Le chef du gouvernement, Choguel Kokalla MAIGA, a abordé hier jeudi la question des élections, surtout la présidentielle qui était initialement prévue pour ce mois de février 2024. Elle a été reportée par le gouvernement qui a évoqué notamment « la prise en otage » des données du RAVEC par une entreprise française.
Alors que plusieurs partis politiques appellent à la tenue de ce scrutin, Choguel Kokalla MAIGA a déclaré que cette question était subsidiaire par rapport notamment à la sécurité. Selon lui, le plus important, c’était Kidal où des groupes armés qui défiaient l’autorité de l’Etat ont été chassés par les forces armées maliennes en novembre dernier.
L’occupation va permettre de mettre fin à une gestion faramineuse des derniers publics versés pour le développement de ladite localité. Ni route, ni école, ni forage n’a été construit, malgré les efforts de financements, a dénoncé le chef du gouvernement.
Le point de ces situations sera fait avec l’actuel gouverneur, le général Elhadj GAMOU, a annoncé Choguel Kokalla MAIGA, avant de révéler la présence pernicieuse de certains ONGs dans cette localité. ‘’Contre leur vocation et leur mission, ces ONG finançaient les activités terroristes à Kidal’’.
« Aujourd’hui, on peut tenir les élections à Kidal. Nous pouvons faire les élections partout, mais nous avons voulu avoir l’autonomie de toutes nos décisions », a déclaré Choguel MAÏGA, tout restant évasif sur la date de la tenue des élections.
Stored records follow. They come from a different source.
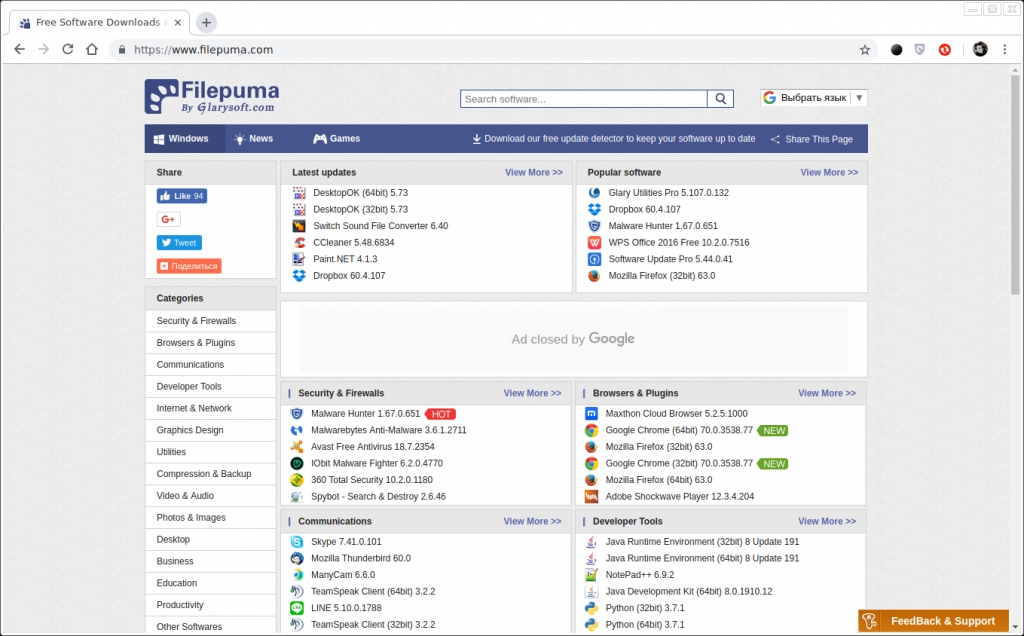Open the Выбрать язык language dropdown
Image resolution: width=1024 pixels, height=636 pixels.
(x=812, y=97)

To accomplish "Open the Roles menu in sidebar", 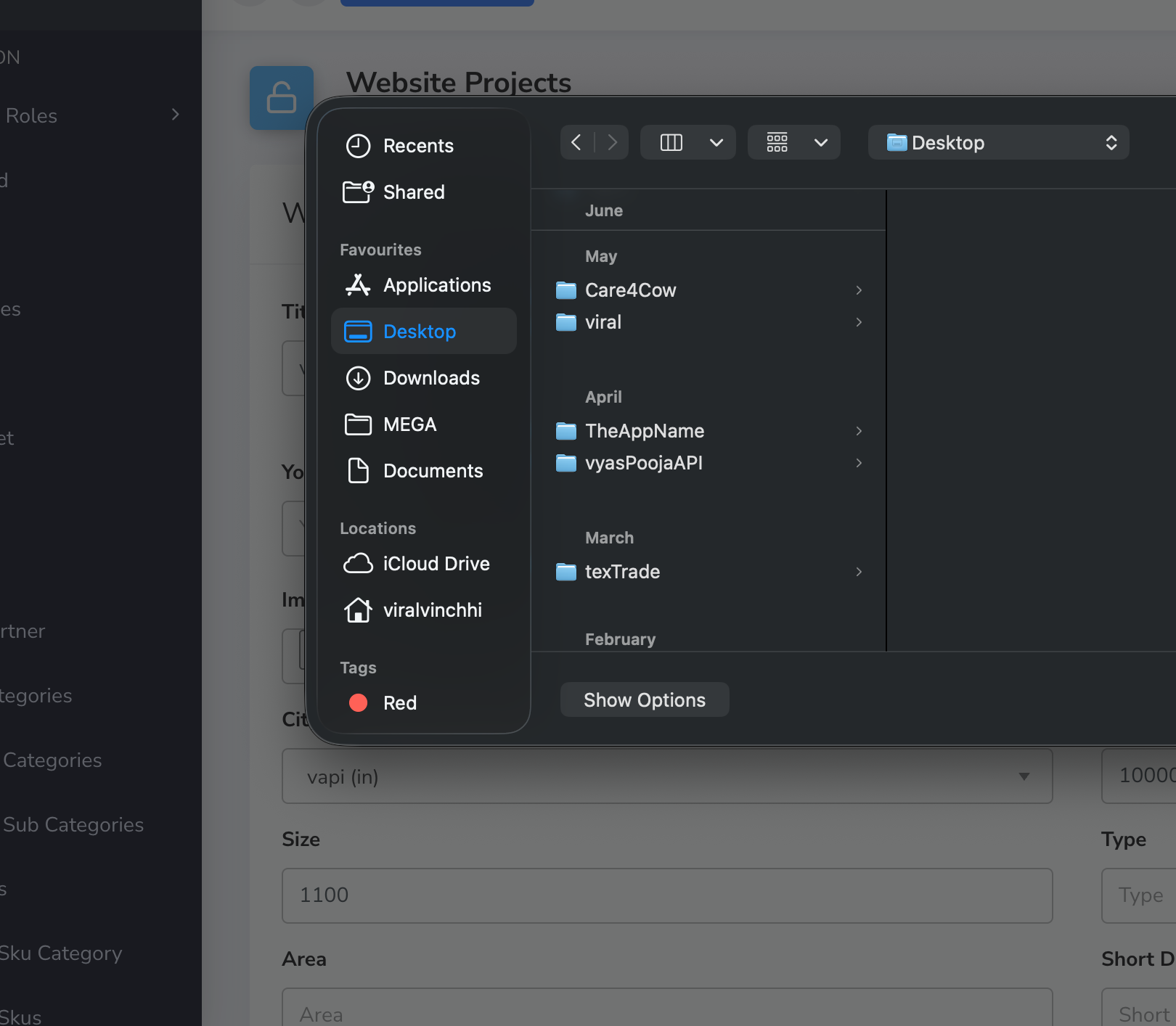I will click(91, 115).
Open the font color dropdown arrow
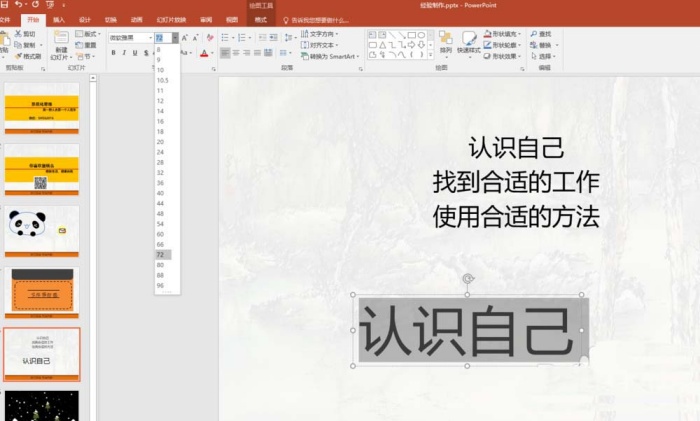Viewport: 700px width, 421px height. click(x=212, y=53)
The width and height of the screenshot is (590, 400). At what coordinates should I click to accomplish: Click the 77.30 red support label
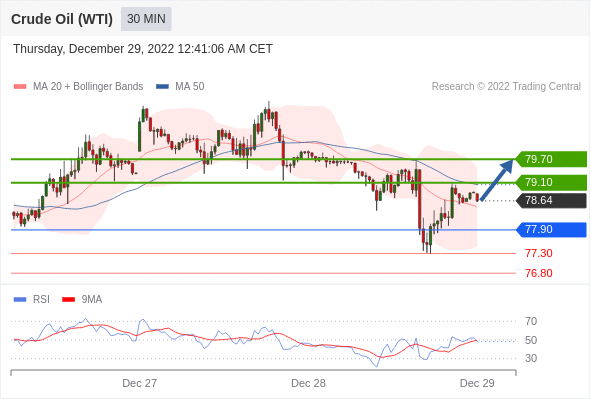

« Le reste est technique. Il y a beaucoup de choses à régler. Il ne sert à rien de se précipiter pour organiser les élections. Je suis convaincu que le président va prendre la bonne décision. Nous faisons confiance au Président de la République (…) Les élections vont se tenir. Nous allons convenir avec le Président d’une date », a-t-il indiqué, rassurant que les élections ne se tiendraient pas sans les hommes politiques.
Il a précisé que contrairement à certaines informations, la transition n’a aucune ambition de s’éterniser parce qu’elle ne souhaite pas tomber dans le piège de l’usure du pouvoir, parce que le peuple est versatile. ‘’Ceux qui vous applaudissent aujourd’hui, se retourneront contre vous demain’’.
« Nous connaissons nos limites et nous avons une connaissance claire de nos missions », a reconnu Choguel MAÏGA, affirmant que l’une des missions est de travailler pour qu’il n’y ait plus de coup d’État.
Il s’est réjoui aussi de la décision du Président de la transition pour le dialogue inter-Maliens qui, a-t-il expliqué, permettra de poser « les problèmes entre nous et de les résoudre » après l’échec de l’Accord pour la paix et la réconciliation nationale. Signé en 2015 entre le gouvernement et des mouvements armés, ce document a montré ses limites. Ainsi, ce dialogue est une opportunité d’échanges et de débats directs entre les Maliens.
L’une des leçons à tirer, a signalé le chef du gouvernement « il ne doit plus avoir deux types de Maliens ».